Las autoridades señalaron que la mediana de edad de los casos humanos fue de 35 años y que hubo predominio masculino, con tres de cada cuatro casos detectados en varones. Se documentaron además seis muertes en la región centro del país.
Qué es la leptospirosis
La leptospirosis es una infección producida por bacterias del género Leptospira. Se trata de una zoonosis, por lo que animales como ratas, ratones, perros y ganado pueden actuar como reservorios y fuentes de contagio para las personas.
La transmisión ocurre cuando la piel o las mucosas entran en contacto con agua, barro o suelos contaminados con orina de animales infectados. Por ello, las inundaciones, el trabajo agrícola y ciertas actividades recreativas al aire libre aumentan el riesgo de exposición.

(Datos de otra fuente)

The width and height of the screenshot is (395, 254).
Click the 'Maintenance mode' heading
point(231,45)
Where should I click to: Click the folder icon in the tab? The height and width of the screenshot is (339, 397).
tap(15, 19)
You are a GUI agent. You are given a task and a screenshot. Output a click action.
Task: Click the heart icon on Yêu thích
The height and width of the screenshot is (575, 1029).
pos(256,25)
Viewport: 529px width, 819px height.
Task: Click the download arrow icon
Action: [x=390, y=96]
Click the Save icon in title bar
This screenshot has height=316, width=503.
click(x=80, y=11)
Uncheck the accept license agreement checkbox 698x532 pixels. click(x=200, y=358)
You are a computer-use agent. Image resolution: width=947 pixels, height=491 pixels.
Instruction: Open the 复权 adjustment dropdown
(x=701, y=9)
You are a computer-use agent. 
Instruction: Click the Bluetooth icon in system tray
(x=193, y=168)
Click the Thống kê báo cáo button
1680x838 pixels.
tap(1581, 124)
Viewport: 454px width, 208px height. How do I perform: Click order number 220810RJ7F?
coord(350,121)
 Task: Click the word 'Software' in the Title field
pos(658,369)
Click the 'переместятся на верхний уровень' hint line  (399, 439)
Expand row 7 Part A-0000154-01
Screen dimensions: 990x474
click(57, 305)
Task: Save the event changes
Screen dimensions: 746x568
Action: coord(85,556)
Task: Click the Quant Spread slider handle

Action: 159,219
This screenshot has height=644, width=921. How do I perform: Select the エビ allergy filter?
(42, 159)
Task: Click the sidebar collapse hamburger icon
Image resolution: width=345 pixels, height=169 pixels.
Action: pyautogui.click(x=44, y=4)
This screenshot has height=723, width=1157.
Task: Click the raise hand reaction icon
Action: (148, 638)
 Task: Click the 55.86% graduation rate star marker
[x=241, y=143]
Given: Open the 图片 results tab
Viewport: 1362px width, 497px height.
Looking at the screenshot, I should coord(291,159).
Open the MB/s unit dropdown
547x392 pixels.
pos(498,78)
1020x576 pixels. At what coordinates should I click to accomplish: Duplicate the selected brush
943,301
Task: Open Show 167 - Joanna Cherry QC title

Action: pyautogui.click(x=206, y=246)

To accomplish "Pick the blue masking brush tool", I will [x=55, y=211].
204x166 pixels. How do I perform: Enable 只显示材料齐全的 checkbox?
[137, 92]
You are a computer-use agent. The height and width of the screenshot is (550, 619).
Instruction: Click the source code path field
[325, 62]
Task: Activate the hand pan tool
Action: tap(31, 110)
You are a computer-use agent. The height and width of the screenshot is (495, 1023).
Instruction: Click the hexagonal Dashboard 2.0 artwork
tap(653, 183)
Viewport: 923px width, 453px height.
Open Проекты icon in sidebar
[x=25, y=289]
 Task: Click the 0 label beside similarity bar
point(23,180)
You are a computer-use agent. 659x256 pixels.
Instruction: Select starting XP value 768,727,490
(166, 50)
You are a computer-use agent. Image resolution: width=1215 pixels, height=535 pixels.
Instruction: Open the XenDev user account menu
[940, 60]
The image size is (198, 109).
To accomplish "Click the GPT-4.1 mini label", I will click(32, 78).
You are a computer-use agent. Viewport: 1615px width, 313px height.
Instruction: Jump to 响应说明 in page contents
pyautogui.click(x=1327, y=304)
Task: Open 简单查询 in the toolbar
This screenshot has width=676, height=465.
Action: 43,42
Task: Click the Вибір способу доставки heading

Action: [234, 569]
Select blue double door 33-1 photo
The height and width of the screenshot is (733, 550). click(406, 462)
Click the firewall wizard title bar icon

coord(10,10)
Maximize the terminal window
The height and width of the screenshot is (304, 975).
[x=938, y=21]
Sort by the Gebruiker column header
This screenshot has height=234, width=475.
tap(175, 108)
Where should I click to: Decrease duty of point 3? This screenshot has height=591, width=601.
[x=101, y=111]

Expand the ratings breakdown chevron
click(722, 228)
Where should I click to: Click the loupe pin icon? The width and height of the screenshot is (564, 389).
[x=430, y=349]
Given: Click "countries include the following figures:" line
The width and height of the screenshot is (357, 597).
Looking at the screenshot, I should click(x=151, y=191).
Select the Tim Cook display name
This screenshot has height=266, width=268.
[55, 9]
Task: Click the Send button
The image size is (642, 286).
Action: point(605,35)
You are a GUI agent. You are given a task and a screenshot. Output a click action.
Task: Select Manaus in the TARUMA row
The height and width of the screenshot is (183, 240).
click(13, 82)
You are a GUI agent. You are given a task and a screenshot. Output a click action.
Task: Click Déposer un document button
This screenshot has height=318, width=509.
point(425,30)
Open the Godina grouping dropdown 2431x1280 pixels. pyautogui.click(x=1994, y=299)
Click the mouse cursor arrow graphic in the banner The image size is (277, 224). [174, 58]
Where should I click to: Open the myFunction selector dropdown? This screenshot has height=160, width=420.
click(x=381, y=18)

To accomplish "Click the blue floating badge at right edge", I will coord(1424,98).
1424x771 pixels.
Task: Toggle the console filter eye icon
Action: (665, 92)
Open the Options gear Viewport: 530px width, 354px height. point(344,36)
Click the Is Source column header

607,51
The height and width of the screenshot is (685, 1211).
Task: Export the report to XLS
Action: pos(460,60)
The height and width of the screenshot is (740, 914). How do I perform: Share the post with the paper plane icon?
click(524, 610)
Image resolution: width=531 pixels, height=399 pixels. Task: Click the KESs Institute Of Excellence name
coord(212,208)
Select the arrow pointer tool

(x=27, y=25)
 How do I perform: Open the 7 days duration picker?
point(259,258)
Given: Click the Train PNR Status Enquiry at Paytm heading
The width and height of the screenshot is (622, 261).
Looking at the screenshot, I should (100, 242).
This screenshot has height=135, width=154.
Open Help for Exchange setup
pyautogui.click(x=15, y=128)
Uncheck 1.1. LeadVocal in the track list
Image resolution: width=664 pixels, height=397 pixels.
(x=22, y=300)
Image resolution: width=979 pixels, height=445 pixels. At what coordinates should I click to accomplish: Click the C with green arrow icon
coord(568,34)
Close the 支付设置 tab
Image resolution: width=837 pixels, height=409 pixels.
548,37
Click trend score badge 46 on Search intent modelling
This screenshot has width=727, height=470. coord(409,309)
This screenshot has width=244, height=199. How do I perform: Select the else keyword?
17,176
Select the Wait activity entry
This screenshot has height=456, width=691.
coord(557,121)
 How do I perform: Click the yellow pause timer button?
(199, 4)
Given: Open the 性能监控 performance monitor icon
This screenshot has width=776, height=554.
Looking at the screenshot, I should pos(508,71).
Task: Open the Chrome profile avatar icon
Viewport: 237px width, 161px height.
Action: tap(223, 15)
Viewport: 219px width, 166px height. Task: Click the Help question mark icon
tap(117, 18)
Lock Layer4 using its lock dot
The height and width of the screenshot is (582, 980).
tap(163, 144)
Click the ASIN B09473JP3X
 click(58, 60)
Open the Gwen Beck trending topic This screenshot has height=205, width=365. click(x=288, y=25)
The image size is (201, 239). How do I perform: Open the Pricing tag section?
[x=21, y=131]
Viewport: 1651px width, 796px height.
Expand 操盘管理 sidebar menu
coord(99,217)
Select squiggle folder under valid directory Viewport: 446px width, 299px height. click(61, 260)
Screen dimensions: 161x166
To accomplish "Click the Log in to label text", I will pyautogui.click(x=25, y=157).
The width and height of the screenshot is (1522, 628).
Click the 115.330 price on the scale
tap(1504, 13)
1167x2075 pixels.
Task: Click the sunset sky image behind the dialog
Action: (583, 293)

Síntomas y evolución clínica
En su fase inicial la enfermedad suele presentarse como un cuadro gripal. Entre los primeros signos se encuentran fiebre, cefalea, mialgias —con especial intensidad en las pantorrillas— y malestar general, síntomas que pueden confundirse con un resfrío o una influenza.
En casos graves, la infección puede evolucionar hacia ictericia, hemorragias pulmonares y compromiso renal o hepático. El periodo de incubación puede alcanzar hasta 15 días, de modo que los síntomas pueden manifestarse semanas después de la exposición. Una de las complicaciones más severas es el síndrome de Weil, con riesgo elevado de mortalidad si no se trata oportunamente.
Diagnóstico y tratamiento
El diagnóstico combina la valoración clínica con la investigación de antecedentes epidemiológicos, como contacto con aguas potencialmente contaminadas o exposición a animales. La confirmación requiere pruebas de laboratorio específicas.
El inicio temprano de tratamiento con antibióticos reduce la probabilidad de complicaciones y mortalidad. Por eso los profesionales de la salud insisten en la importancia de la consulta médica rápida ante fiebre y antecedentes de exposición.
Leptospirosis en animales y su relación con la salud humana
La leptospirosis canina mostró un crecimiento interanual en notificaciones y confirmaciones, con focos en Buenos Aires, Córdoba, Jujuy y Tucumán. La vigilancia en animales se utiliza como indicador de la presencia de la bacteria en el ambiente y ayuda a anticipar riesgos para la población humana.
Las infecciones en el ganado además implican pérdidas productivas, ya que pueden provocar abortos, partos prematuros, infertilidad y pérdida de peso, lo que demanda acciones integradas entre salud humana y sanitaria animal bajo el enfoque de Una Salud.
Medidas de prevención
Entre las recomendaciones oficiales figuran el control de roedores domésticos y periurbanos, la vacunación de perros en zonas de riesgo y el uso de ropa y calzado impermeable al trabajar o transitar por zonas anegadas.
Se aconseja cubrir las heridas con apósitos impermeables y evitar el contacto directo con aguas estancadas o barro sospechoso. En episodios de alto riesgo, como inundaciones, la profilaxis con doxiciclina puede indicarse de forma puntual, aunque está contraindicada en niños menores de ocho años y en embarazadas.
Vigilancia y respuesta sanitaria
Desde 2023 la leptospirosis es de notificación obligatoria, una medida que, según el informe, fortaleció la vigilancia epidemiológica y mejoró la rapidez en la detección de brotes y casos graves. Este incremento en la detección no necesariamente indica un brote fuera de los valores históricos, pero sí permitió una mejor caracterización de la circulación de la enfermedad en 2025.
Las autoridades sanitarias reiteraron la necesidad de capacitar al personal sanitario para acortar los tiempos entre la aparición de síntomas y la confirmación, así como continuar con la vigilancia simultánea en humanos y animales para orientar las intervenciones.